Chapter 2. New features and enhancements

Technology Preview: Azure Pipelines is now supported

You can now choose Azure Pipelines as your CI provider. You can integrate Azure Pipelines during the RHTAP installation, otherwise, RHTAP defaults to Tekton. This feature is available as a Technology Preview, and it is not fully supported, may not be functionally complete, and is not intended for production use.

Single secret for image registry authentication is now enabled

Previously, RHTAP stored secrets for each container image registry separately. With this release, secrets values can now be merged into a single unified rhtap-image-registry-auth secret, and you can use this secret for image registry authentication.

Non-sensitive environment variables are no longer treated as secrets

Previously, RHTAP treated all CI environment variables as secrets. As a result, non-sensitive values were masked and had limited visibility. With this release, non-sensitive environment variables aren’t stored as secrets, and their values are easily accessible in the UI and logs. The following variables are no longer secrets:

Permissions for the rhdh-kubernetes-plugin ServiceAccount have been restricted

Previously, the rhdh-kubernetes-plugin ServiceAccount (SA) used by Red Hat Developer Hub to integrate with OCP had cluster-wide permissions. To improve security, the SA access has been limited to only the namespaces created by rhtap-app-namespaces and to resources required by the RHDH plugins. A new ClusterRole has been created and bound to the rhdh-kubernetes-plugin ServiceAccount to manage the permissions.

Red Hat Quay robot account is now supported

In earlier versions, RHTAP used a Quay superuser account to access an image registry, which could increase the risk of credentials exposure. To enhance security, this release introduces support for Red Hat Quay robot accounts. To learn more about these accounts, refer to the Red Hat Quay Robot Account overview docs.

Creating and customizing namespaces on RHDH is now supported

The redhatDeveloperHub section of the config.yaml file now has a new namespacePrefixes property. By configuring it, platform engineers can create and set up new namespaces for developers, as well as customize namespaces prefixes. The default prefix is rhtap-app. To customize namespaces, refer to Customizing namespaces prefixes in config.yaml

New manageSubscription property manages which Operator subscriptions RHTAP installs

During the RHTAP installation, the installer deploys multiple products onto your OCP cluster using OpenShift Operators. In previous releases, if you already had these Operators installed, the RHTAP installation could fail. This release adds a new manageSubscription property in the config.yaml file. This property allows you to choose which Operators the installer should install and subscribe to during the RHTAP installation. By default, this property is set to true for all components. To change this behavior, refer to Managing Operator subscriptions in RHTAP.

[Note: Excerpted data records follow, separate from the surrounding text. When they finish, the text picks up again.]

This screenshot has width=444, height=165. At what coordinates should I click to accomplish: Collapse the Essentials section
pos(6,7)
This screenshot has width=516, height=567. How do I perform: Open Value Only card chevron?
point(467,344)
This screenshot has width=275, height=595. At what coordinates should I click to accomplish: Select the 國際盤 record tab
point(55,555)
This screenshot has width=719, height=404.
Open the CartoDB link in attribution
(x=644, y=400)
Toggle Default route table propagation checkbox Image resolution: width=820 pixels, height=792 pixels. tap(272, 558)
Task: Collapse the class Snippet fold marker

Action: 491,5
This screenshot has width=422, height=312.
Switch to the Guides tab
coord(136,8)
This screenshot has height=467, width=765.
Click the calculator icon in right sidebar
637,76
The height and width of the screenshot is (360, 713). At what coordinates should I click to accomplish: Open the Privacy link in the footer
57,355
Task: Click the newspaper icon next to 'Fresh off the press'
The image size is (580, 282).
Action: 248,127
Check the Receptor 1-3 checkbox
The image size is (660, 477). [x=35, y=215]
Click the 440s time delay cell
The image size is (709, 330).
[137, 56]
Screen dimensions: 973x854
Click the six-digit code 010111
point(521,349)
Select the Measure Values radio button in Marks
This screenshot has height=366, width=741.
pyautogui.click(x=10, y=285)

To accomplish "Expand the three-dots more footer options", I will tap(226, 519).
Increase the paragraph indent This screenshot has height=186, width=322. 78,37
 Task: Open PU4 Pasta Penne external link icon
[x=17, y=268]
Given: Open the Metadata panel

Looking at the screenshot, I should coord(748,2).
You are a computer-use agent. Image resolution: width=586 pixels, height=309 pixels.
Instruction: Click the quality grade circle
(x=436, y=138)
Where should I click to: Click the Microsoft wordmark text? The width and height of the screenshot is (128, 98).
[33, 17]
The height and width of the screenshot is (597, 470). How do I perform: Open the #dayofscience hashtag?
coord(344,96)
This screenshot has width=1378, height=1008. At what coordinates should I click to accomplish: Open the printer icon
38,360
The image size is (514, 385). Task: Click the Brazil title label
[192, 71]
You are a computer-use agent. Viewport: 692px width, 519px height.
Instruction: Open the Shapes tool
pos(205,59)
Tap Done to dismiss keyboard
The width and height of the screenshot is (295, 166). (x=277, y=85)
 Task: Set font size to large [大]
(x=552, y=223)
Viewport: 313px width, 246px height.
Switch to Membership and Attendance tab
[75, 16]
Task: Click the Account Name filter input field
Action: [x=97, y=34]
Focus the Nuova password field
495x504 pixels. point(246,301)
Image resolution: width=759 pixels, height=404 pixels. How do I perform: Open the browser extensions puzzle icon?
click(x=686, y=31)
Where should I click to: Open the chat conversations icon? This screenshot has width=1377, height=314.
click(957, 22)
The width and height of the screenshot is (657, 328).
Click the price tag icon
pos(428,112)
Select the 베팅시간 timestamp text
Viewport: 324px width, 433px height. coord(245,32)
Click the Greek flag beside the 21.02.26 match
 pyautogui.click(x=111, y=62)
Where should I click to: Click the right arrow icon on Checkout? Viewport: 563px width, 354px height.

RBAC is now available for GitHub authentication

RHTAP now supports the Role-Based Access Control (RBAC) for GitHub authentication. The feature is available through a RHDH plugin that is installed in RHDH but is disabled by default. To enable the RBAC plugin, modify the config.yaml file as described in Enabling RBAC in config.yaml. To learn more about RBAC, refer to Configuring authorization by using RBAC.

Deploying a single Helm chart dependency is now supported

You can now deploy or upgrade an individual Helm chart dependency by passing the chart path to the rhtap-cli deploy command, for example rhtap-cli deploy charts/rhtap-dh. This feature allows to update a single component to a newer version without redeploying all RHTAP components.

RHACS integration with Quay is now automated

Previously, after installing RHTAP, you needed to additionally integrate Red Hat Advanced Cluster Security with the Quay image registry. With this release, manual integration is no longer required if at least one of these components is deployed by the RHTAP installer. The integration is now performed by the rhtap-integrations chart which is executed after all products have been deployed.

rhtap-cli integration gitlab now has a new --group flag

The rhtap-cli integration gitlab command now has a new mandatory --group flag. When you integrate GitLab, you can specify a target GitLab group, and thus limit RHTAP access to only that group’s resources. To learn more about GitLab integration, refer to the GitLab section in the RHTAP Installation guide.

CI and development workloads are now separated

CI and development workloads are now deployed in separate namespaces. Previously, the development application ran in the same namespace as the CI components and had access to CI-related secrets. This release separates the CI and development workloads and limits credentials exposure. This change also brings consistency across environments, because the configuration of the development namespace and other deployment namespaces is now identical.

RHDH and GitOps workloads are now separated

Red Hat Developer Hub and GitOps components are now deployed in separate namespaces. This separation brings improved workload management and resource allocation.